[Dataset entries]

----------

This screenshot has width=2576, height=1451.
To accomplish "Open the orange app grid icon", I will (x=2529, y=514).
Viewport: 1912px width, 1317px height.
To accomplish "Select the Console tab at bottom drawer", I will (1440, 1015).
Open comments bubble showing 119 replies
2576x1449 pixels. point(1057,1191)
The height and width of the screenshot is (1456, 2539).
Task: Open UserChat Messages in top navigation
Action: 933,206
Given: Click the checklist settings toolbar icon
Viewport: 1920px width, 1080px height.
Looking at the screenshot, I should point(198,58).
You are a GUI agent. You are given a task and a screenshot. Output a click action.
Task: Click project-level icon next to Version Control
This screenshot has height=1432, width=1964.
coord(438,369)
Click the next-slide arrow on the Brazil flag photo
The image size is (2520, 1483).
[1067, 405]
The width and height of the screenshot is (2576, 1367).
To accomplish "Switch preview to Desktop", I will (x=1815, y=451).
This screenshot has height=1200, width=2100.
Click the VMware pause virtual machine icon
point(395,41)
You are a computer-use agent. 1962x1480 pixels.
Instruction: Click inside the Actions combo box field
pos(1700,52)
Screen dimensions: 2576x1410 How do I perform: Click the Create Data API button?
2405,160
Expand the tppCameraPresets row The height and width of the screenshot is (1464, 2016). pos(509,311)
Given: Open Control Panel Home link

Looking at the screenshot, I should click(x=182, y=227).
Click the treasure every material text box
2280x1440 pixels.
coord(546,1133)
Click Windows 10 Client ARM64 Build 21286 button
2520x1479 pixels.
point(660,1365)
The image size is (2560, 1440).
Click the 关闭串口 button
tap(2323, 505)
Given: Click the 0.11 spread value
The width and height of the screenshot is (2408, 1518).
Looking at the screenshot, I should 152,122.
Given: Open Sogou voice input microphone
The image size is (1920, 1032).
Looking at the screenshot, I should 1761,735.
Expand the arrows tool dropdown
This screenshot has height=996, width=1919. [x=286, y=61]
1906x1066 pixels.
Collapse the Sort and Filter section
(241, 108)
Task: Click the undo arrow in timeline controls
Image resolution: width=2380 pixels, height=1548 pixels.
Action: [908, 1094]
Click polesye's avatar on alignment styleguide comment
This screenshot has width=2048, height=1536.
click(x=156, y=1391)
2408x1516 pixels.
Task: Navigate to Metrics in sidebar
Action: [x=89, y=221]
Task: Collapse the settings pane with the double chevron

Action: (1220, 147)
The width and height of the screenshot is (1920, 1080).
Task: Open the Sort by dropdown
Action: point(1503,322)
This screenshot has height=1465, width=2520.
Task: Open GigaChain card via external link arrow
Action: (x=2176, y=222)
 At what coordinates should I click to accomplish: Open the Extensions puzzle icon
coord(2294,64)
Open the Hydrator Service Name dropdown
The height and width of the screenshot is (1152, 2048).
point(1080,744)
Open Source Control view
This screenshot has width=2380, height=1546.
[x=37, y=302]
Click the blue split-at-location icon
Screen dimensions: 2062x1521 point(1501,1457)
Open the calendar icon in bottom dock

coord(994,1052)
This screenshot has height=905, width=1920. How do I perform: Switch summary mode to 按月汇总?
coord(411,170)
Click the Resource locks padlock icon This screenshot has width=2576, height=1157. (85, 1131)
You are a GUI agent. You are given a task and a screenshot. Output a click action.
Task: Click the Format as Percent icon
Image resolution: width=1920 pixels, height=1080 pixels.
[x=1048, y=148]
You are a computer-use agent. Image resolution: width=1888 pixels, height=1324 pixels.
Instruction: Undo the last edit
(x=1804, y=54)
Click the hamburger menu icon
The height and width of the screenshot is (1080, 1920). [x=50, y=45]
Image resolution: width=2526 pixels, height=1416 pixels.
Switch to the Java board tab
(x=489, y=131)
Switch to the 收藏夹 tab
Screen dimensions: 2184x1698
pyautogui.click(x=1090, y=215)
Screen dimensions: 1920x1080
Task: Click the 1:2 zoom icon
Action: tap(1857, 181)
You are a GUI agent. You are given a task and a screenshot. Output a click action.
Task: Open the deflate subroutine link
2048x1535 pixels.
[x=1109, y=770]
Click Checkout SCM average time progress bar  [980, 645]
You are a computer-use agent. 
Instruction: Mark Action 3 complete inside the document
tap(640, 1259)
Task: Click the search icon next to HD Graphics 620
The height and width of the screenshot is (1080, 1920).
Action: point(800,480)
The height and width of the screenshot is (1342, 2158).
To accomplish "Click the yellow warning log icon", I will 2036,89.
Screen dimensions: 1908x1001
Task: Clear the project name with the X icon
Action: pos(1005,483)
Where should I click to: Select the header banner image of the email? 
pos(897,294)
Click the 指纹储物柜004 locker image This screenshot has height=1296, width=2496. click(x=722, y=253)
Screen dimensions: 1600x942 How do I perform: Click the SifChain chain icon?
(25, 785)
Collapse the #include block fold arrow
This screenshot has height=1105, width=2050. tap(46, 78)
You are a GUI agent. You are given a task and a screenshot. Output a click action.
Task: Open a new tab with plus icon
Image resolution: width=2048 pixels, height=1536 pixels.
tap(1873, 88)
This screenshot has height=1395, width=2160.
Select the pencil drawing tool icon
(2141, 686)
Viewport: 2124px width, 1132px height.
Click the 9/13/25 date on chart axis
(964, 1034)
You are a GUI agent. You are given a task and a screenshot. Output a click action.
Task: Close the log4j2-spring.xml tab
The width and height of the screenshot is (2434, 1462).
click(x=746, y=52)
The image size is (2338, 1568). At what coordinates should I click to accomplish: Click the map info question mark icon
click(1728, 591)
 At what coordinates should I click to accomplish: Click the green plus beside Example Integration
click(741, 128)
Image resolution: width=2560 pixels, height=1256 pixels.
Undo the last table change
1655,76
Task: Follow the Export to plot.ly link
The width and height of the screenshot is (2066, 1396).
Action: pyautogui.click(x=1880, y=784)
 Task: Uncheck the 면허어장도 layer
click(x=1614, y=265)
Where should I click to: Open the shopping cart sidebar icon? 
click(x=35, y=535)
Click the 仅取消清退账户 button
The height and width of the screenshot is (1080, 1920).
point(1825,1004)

----------

Tell how many lines of the records above hold the string "computer". Give no other text.

* Problem solution
3